The Streaked Horned Lark (Eremophila alpestris strigata) is listed as endangered by the State of Washington, USA and by Canada under the Species at Risk Act and is also classified as a federal candidate for listing under the Endangered Species Act in the USA. A substantial portion of Streaked Horned Lark habitat has been lost or degraded, and range contraction has occurred in Oregon, Washington, and British Columbia. We estimate the vital rates (fecundity, adult and juvenile survival) and population growth rate (λ) for Streaked Horned Larks breeding in Washington, USA and conduct a Life-Stage Simulation Analysis (LSA) to evaluate which vital rate has the greatest influence on λ. We simulated changes in the three vital rates to examine how much they would need to be adjusted either independently or in concert to achieve a stable Streaked Horned Lark population (λ = 1).
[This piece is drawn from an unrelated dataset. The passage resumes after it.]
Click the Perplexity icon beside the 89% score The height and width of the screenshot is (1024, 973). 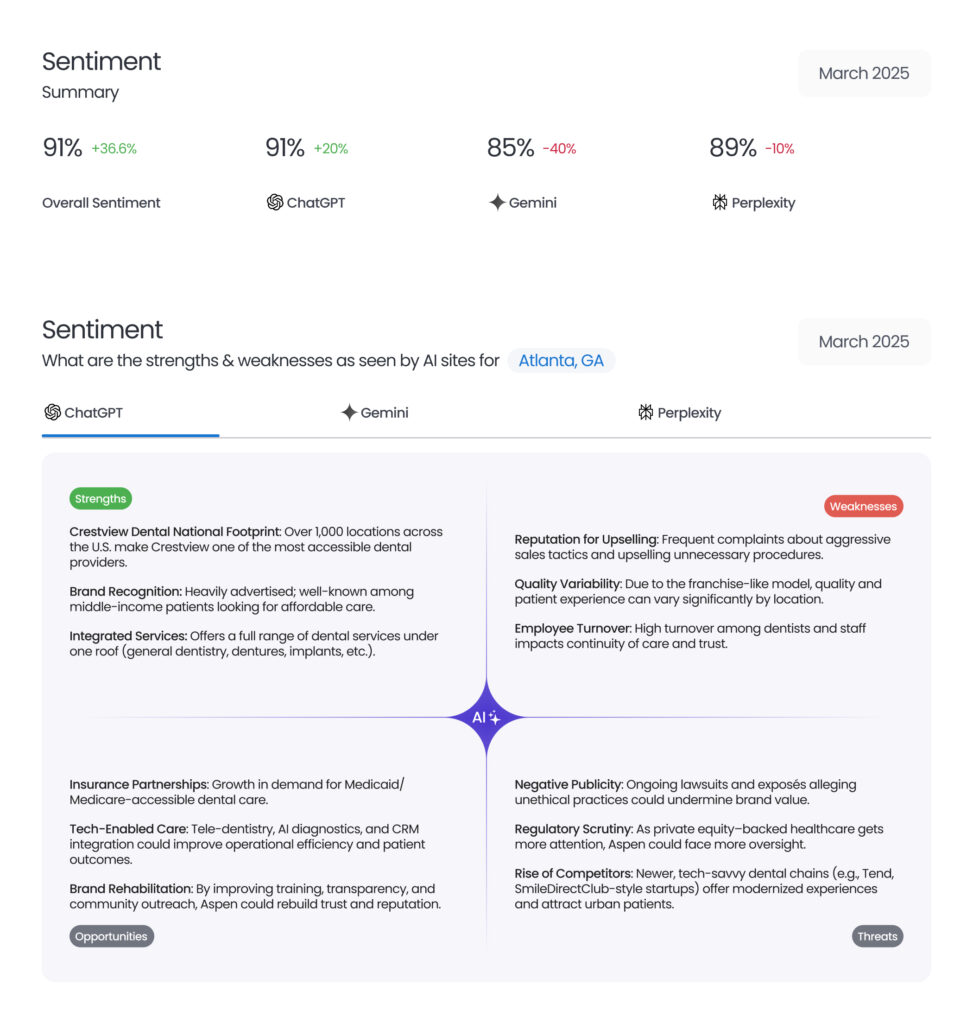point(720,202)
We also evaluated which fecundity component (the number of fledglings per egg laid or renesting interval) had the greatest impact on λ. The estimate of population growth suggests that Streaked Horned Larks in Washington are declining rapidly (λ = 0.62 ± 0.10) and that local breeding sites are not sustainable without immigration. The LSA results indicate that adult survival had the greatest influence on λ, followed by juvenile survival and fecundity. However, increases in vital rates led to λ = 1 only when adult survival was raised from 0.47 to 0.85, juvenile survival from 0.17 to 0.58, and fecundity from 0.91 to 3.09. Increases in breeding success and decreases in the renesting interval influenced λ similarly; however, λ did not reach 1 even when breeding success was raised to 100% or renesting intervals were reduced to 1 day. Only when all three vital rates were increased simultaneously did λ approach 1 without requiring highly unrealistic increases in each vital rate. We conclude that conservation activities need to target all or multiple vital rates to be successful. The baseline data presented here and subsequent efforts to manage Streaked Horned Larks will provide valuable information for management of other declining Horned Lark subspecies and other grassland songbirds across North America.